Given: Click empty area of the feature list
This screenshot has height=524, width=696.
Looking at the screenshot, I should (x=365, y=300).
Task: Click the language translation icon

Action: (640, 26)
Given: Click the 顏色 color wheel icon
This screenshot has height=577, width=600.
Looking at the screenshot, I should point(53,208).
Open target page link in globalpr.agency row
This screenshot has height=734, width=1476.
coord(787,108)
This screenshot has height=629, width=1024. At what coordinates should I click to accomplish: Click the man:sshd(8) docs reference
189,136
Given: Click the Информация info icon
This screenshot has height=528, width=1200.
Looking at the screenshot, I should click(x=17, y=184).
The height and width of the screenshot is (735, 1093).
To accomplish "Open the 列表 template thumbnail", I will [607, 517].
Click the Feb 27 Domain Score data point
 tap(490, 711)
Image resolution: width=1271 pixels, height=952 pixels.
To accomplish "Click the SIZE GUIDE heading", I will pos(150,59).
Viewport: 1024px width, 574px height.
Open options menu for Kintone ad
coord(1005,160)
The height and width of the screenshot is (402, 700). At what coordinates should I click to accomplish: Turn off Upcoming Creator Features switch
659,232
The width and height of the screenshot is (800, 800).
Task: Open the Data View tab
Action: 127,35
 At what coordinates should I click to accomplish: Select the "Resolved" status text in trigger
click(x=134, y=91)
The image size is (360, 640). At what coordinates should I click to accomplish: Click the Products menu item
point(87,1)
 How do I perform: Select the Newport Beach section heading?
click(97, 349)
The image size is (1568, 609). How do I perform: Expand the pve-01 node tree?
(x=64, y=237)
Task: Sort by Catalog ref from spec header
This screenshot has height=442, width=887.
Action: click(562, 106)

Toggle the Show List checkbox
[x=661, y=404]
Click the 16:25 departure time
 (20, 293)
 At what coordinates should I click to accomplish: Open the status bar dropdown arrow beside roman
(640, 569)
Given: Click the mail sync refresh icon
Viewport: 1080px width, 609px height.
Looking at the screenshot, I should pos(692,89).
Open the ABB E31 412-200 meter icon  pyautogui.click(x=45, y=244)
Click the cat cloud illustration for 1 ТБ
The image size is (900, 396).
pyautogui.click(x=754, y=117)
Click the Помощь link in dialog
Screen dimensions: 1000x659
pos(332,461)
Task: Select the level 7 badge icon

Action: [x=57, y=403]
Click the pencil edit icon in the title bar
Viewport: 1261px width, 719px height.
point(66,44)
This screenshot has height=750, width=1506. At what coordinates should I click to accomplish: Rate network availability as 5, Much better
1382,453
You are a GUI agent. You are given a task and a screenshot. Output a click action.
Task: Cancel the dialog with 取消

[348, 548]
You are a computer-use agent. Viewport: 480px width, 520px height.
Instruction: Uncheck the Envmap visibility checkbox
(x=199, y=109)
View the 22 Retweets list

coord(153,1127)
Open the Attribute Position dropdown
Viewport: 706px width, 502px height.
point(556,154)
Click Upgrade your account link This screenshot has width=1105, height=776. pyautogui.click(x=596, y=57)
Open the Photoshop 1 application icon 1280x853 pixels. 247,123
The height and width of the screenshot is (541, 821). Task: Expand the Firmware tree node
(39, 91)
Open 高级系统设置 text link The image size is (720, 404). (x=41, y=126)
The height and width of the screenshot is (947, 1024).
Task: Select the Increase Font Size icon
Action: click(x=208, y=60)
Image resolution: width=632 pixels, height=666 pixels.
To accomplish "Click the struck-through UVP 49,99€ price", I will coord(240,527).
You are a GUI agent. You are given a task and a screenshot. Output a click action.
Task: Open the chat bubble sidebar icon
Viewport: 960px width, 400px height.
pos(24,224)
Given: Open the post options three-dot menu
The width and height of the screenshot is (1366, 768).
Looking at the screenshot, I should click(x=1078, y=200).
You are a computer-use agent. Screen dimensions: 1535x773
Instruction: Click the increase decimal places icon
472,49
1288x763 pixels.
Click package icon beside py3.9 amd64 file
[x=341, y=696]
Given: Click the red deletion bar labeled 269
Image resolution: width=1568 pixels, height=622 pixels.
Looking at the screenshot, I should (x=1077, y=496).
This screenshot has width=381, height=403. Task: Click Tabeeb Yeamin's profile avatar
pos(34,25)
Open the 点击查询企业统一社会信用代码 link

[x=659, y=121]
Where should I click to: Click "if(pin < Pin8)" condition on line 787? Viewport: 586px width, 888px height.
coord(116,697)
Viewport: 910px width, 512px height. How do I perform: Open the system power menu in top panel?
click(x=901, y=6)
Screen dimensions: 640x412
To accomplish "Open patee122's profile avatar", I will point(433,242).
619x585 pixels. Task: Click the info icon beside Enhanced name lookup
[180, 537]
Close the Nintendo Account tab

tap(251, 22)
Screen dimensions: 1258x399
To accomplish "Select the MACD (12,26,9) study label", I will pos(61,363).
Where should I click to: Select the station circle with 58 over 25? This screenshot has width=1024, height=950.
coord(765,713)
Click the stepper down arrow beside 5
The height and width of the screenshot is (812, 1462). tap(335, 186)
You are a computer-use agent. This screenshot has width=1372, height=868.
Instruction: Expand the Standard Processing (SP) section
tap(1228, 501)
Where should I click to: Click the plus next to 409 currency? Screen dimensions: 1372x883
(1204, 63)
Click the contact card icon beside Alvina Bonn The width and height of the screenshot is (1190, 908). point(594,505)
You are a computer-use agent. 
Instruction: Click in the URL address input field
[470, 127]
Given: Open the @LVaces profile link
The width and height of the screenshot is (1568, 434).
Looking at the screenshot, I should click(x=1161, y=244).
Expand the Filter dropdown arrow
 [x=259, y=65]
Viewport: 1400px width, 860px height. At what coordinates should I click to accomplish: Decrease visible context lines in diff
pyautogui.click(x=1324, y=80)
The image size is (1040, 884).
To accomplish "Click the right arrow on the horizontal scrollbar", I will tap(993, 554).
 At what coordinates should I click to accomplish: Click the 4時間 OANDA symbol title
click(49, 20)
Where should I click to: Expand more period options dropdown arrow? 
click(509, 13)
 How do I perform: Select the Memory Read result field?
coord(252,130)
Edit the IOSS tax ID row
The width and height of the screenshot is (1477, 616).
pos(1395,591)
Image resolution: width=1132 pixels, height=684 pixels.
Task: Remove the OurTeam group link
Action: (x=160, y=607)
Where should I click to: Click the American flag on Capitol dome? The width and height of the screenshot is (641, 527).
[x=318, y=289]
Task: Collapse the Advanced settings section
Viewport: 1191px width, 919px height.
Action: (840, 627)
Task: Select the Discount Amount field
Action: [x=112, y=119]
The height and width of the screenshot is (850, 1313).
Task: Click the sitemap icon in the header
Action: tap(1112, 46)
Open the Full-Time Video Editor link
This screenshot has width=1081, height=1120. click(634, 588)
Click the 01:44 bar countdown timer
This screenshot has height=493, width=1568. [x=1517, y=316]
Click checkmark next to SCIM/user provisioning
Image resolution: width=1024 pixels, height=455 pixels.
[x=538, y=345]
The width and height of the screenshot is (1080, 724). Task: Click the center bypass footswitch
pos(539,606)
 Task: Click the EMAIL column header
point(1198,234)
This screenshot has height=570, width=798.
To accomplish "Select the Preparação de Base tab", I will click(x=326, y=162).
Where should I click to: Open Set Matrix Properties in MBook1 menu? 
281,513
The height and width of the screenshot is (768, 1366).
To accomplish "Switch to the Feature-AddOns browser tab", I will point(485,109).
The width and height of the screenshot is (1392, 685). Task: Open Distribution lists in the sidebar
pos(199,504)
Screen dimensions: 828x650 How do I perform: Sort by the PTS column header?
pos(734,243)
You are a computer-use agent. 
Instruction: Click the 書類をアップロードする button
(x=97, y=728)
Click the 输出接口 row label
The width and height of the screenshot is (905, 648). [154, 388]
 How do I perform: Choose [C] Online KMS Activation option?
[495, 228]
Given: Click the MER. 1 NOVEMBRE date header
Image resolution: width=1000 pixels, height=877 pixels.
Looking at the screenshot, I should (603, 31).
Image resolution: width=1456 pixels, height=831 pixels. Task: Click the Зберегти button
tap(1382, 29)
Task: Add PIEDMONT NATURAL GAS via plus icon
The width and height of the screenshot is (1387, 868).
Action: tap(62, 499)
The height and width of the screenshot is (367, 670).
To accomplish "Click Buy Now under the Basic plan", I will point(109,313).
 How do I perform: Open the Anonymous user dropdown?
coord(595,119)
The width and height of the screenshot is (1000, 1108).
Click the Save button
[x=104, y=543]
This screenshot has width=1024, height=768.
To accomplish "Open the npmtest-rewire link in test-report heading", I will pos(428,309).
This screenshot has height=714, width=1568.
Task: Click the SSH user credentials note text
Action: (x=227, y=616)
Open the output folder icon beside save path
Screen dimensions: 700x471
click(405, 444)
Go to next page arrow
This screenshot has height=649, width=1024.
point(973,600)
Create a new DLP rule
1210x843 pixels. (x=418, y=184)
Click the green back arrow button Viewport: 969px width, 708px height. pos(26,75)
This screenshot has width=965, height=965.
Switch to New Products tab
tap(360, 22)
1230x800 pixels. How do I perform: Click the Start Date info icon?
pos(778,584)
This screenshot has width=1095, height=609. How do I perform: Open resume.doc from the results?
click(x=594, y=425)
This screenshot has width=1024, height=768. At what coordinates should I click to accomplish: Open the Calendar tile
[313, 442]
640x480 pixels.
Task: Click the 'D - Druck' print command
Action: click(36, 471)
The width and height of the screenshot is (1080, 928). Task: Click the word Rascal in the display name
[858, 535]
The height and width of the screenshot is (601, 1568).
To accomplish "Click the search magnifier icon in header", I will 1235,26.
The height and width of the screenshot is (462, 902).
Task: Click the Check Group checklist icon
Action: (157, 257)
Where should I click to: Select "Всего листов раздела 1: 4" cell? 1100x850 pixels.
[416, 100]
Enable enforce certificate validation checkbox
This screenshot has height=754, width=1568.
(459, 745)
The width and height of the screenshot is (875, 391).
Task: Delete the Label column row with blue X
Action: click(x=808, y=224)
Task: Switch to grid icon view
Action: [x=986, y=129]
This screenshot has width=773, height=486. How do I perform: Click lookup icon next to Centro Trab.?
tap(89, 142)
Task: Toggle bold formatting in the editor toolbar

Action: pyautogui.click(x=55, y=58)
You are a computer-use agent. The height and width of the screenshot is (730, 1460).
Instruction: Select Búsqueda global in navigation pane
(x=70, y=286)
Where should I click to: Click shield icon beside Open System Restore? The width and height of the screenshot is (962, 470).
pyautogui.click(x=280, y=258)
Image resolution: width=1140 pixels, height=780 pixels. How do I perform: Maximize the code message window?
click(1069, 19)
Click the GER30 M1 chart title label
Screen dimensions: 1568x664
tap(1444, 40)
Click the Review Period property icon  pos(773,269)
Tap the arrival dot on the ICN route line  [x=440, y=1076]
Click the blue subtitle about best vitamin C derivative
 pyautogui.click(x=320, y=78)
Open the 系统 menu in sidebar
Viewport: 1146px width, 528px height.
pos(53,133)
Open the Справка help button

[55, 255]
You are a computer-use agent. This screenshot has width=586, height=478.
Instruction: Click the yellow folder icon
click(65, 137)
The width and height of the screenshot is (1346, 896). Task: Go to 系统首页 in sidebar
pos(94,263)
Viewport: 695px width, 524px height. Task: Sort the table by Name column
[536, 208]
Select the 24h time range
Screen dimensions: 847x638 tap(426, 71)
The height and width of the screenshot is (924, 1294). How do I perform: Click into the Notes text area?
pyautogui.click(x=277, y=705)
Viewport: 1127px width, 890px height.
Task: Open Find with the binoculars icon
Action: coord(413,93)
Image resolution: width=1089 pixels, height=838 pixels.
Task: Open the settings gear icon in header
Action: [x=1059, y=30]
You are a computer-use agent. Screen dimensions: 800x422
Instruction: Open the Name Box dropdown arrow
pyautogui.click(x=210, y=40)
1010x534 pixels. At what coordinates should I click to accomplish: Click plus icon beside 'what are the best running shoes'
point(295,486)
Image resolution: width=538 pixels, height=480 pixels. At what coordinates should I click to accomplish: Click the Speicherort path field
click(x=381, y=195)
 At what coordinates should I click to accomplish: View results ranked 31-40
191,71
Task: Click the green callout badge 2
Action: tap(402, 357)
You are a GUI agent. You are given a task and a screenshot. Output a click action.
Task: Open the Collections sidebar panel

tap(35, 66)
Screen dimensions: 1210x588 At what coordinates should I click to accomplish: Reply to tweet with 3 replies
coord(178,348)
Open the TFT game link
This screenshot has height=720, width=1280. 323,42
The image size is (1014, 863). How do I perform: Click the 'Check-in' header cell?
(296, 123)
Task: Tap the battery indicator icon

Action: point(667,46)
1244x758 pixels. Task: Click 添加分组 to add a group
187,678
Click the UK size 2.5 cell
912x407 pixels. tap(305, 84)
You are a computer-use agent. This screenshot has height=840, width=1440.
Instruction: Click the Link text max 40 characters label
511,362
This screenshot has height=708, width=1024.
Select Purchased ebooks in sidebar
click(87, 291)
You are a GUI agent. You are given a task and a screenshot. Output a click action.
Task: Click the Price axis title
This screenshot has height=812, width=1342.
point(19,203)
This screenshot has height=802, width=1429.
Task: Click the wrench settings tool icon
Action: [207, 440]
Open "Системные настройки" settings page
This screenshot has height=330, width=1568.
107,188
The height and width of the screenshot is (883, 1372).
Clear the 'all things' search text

####

The problem
Going back to the entries above, set down exactly the lines that begin at the one with "Where should I click to: Click the American" and end at the one with "Task: Collapse the Advanced settings section", both included, and nothing else.

Answer below
Where should I click to: Click the American flag on Capitol dome? The width and height of the screenshot is (641, 527).
[x=318, y=289]
Task: Collapse the Advanced settings section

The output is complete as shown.